Therapy in the pots & pans
And it was therapeutic too. “I didn’t have much of a social circle when I moved back to Ahmedabad and I prefer staying at home.Going into the kitchen was my way of de-stressing. It was an act of therapy. In the kitchen, you leave out all thoughts and worries. All you are thinking about is if the garlic is cooked enough or the next spice. It is rejuvenating. It was, and is, therapy.”
Interestingly, the mention of ‘therapy’ made its way to social media much before the blog took off in 2016. “I was told to create an Instagram account while promoting my book. I did. But I didn’t want to put up personal pictures so I would take pictures of my food – mostly the food I cooked – and post those pictures with the #kitchentherapy. Sometime later, I realised people from my feed were posting photographs using the same hashtag. So when the idea for the blog came up, it was only natural to name it Kitchen Therapy,” she laughs.
That was back in 2016. Today, Kitchen Therapy has become more than just a blog. “It is my office that gives you an idea of what I can do – plating, styling, food,” says Kamini who also has a “food and wellness store where I curate products made in India and not available in the supermarkets. Most of these products are usually handmade, natural, and organic.”
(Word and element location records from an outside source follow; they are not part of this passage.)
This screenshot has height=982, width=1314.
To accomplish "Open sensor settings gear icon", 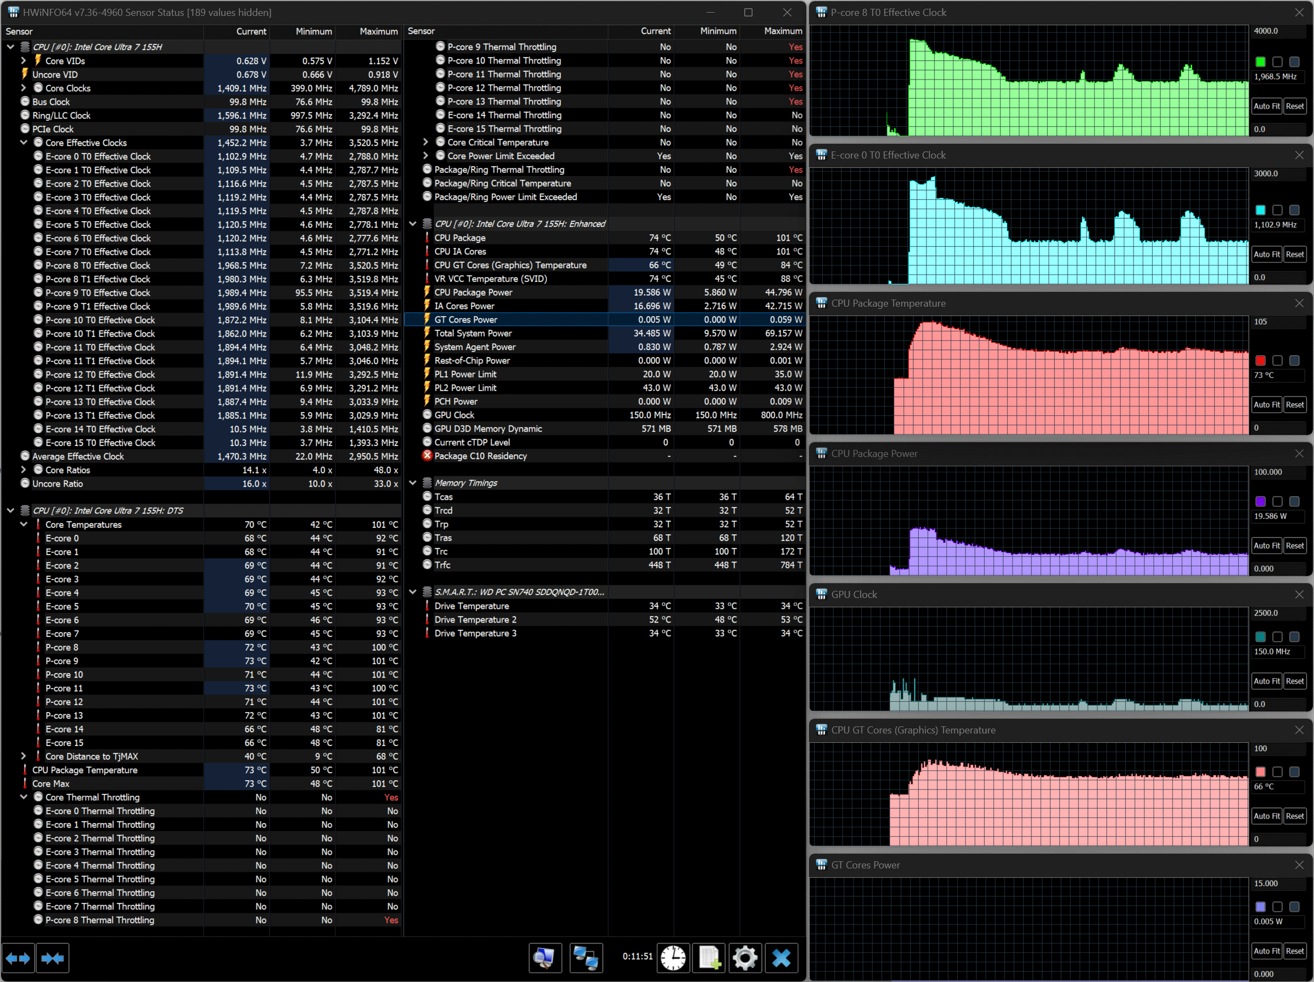I will click(x=745, y=958).
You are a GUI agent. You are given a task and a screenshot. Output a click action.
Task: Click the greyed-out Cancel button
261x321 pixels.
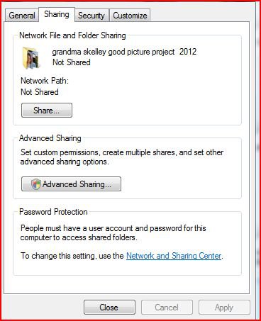(167, 308)
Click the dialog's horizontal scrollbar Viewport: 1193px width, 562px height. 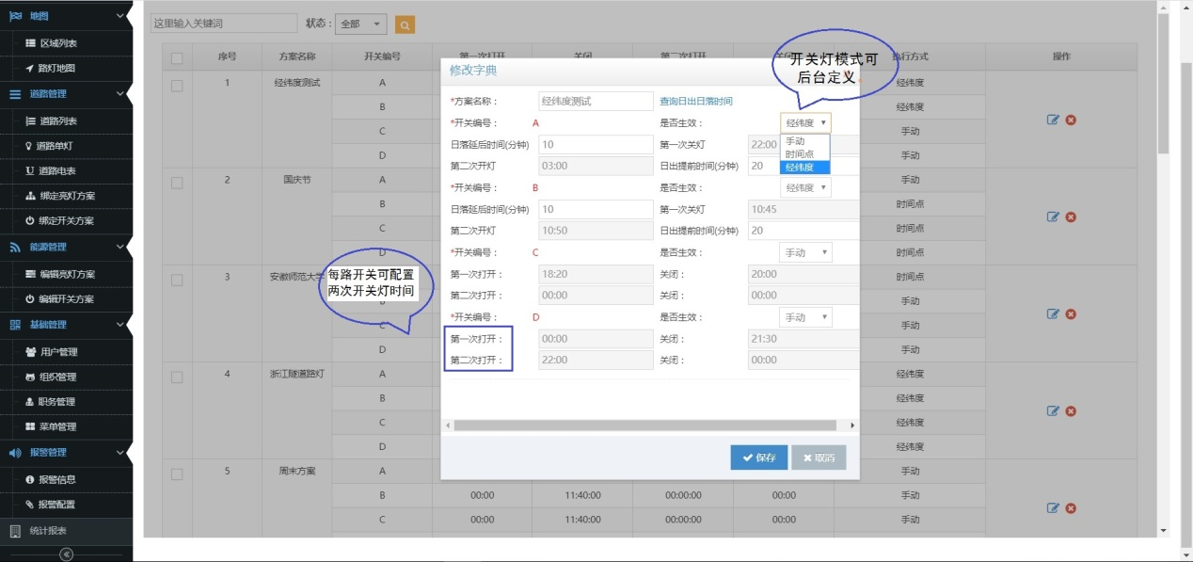(644, 426)
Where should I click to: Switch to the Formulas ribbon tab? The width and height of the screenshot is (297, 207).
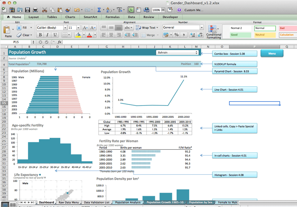(x=112, y=17)
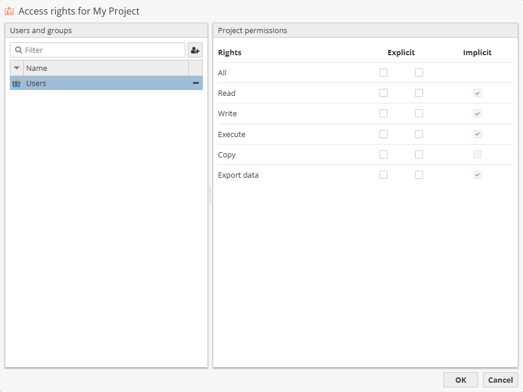Enable the Explicit checkbox for All rights
523x392 pixels.
click(383, 73)
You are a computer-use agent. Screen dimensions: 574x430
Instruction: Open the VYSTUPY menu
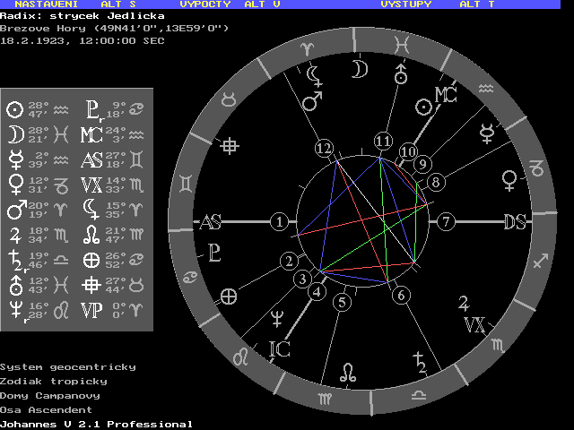click(405, 4)
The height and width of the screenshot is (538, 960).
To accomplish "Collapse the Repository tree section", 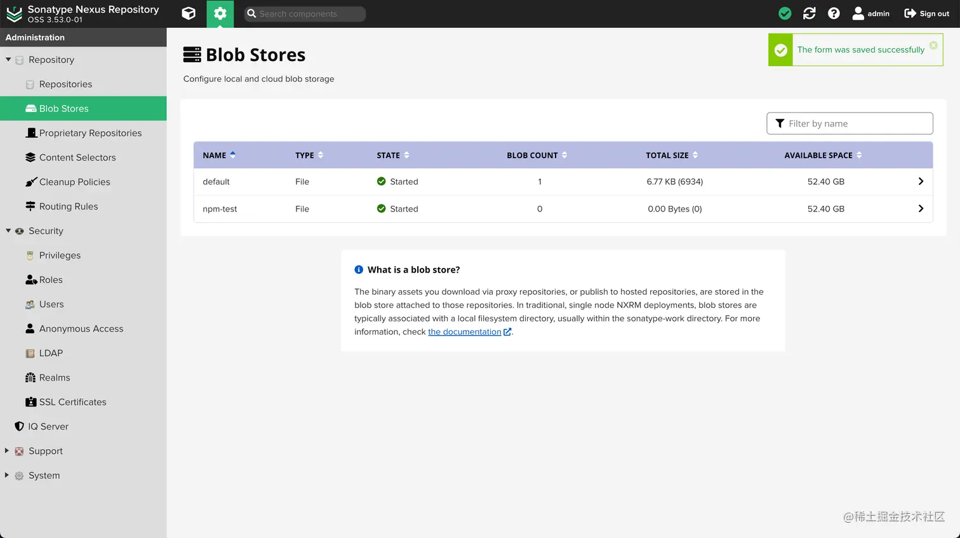I will 8,60.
On the little (or big) screen
Apart from these, she is also a food consultant and has her own cookery show on India Food Network’s YouTube Channel where she is sharing what she is best at, making interesting food in your kitchen. “I barely post Indian food because there are others who do a better job of it. I have the potential of showing you how to use your regular spices to make different things, to make your kids eat the vegetables. That’s why, when IFN approached me, I clarified that I don’t do Indian food. They were willing to give it a try. We were all surprised with the response”she says, happy because at the end of the day, it’s her wish to teach people to cook.“I did not start the blog to monetise it. I started it to write, to cook, to eat and to teach people around me to cook. I have a very traditional mindset and for me home means home cooked food it’s to bring your family together. And I am helping you do that.”
So how does one become a master chef like Kamini without formal training? “I’ve been cooking for 15 years now. The more time you spend in the kitchen, the more you learn. And I read a lot. I am constantly reading. Even when I am watching TV, its cooking shows. You always pick up things – you learn tips and tricks. And now that I am officially in the industry, I do it even more. I know I am not professionally trained and I have this desire to up my game so I am watching things every single day.”